UW-Stout’s STEM Fest welcomes Upward Bound students from six regional high schools

Students’ hands-on experiences in biology, engineering labs show them what polytechnic degrees can offer
Upward Bound student, Dominic Fox, working on a circuit board.
Sky Willam | January 12, 2024

About 40 high school students from six northwestern Wisconsin schools recently visited the University of Wisconsin-Stout to participate in hands-on workshops at STEM Fest.

As participants in the Upward Bound program, the students have the opportunity to explore what colleges around Wisconsin and Minnesota have to offer through tours, hands-on learning experiences and engagement sessions.

UW-Stout welcomed the students with two workshops that demonstrated what a polytechnic university has to offer for degree programs and future careers in STEM — science, technology, engineering and mathematics. 

Upward Bound students in Stout biology lab
Upward Bound students in UW-Stout biology lab. / UW-Stout

The students were from Barron, Hayward, Shell Lake, Siren, Turtle Lake and Unity. Through these hands-on experiences, they got a glimpse at what UW-Stout has to offer and could imagine themselves studying in a university lab, doing on day one. 

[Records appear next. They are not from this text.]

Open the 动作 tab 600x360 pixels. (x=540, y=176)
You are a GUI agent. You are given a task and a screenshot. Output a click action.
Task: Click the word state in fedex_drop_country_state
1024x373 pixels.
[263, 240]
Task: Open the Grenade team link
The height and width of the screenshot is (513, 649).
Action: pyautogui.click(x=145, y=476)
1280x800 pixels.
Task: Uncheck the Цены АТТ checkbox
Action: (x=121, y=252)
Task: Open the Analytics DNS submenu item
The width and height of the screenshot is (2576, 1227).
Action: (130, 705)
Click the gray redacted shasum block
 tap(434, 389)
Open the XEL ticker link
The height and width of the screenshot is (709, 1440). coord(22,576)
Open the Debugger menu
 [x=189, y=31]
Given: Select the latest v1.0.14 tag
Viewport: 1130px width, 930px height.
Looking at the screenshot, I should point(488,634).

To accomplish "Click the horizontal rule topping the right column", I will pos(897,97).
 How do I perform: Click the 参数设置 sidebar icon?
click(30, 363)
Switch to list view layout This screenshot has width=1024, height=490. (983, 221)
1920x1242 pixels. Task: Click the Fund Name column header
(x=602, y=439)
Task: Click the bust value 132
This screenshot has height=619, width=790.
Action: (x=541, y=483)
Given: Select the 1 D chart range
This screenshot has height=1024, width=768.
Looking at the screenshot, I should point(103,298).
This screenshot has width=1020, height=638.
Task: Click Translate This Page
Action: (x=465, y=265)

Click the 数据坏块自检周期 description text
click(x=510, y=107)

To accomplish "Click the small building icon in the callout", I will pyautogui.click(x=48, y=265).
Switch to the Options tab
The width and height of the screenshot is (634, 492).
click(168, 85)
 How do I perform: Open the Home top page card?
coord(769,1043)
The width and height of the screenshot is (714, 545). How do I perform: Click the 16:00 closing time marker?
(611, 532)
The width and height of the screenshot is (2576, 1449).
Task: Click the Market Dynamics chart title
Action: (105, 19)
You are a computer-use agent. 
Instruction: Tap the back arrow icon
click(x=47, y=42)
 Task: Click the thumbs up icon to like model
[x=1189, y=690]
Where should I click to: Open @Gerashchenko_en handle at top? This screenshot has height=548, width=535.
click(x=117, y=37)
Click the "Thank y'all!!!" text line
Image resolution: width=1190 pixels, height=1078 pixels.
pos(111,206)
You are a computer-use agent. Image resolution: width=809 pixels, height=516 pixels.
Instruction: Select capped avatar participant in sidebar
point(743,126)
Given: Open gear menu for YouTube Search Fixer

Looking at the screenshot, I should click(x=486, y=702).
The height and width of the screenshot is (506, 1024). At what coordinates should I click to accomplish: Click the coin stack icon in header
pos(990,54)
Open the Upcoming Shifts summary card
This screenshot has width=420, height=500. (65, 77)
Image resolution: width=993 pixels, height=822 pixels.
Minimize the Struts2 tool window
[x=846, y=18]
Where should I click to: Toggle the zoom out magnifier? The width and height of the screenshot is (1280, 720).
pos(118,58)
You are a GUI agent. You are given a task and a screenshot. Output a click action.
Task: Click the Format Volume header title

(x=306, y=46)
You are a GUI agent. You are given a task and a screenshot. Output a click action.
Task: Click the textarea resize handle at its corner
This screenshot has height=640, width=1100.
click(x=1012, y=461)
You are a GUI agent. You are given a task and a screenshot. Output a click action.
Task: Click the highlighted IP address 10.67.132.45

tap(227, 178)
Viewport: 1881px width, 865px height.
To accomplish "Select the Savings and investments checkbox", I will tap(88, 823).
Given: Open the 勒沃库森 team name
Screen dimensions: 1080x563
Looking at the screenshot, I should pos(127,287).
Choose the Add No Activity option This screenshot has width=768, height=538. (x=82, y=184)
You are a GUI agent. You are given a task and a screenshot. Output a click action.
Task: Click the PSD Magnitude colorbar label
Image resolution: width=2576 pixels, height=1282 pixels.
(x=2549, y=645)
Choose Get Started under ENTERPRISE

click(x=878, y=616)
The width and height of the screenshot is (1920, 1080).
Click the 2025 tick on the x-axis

Sasha Weegman, adviser of the Upward Bound West Program, explained, “Upward Bound is a federal college readiness program. Our main goal is to help low-income and first-generation students get into college. We take a lot of college campus field trips and have a summer program on a college campus. We do a lot of work with the students during the school year to help them make sure they are on the right path to getting into college.”

UW-Stout professors and staff planned and led the activities, each of which focused on the electrical connections between biology and engineering.

Upward Bound student in Stout science lab
Summer Thorp, an Upward Bound student, working in UW-Stout science lab. / UW-Stout

Students split into two groups and explored two lab classrooms in UW-Stout’s Jarvis Hall Science Wing.

In the first lab, the students created a pulse rate monitor from a kit that included a breadboard, Arduino (brains of the circuit), an LED screen to output the sensor device and a pulse sensor to measure the pulse on their finger. When the students completed the circuit, they were able to visually see their pulse rate beat per minute.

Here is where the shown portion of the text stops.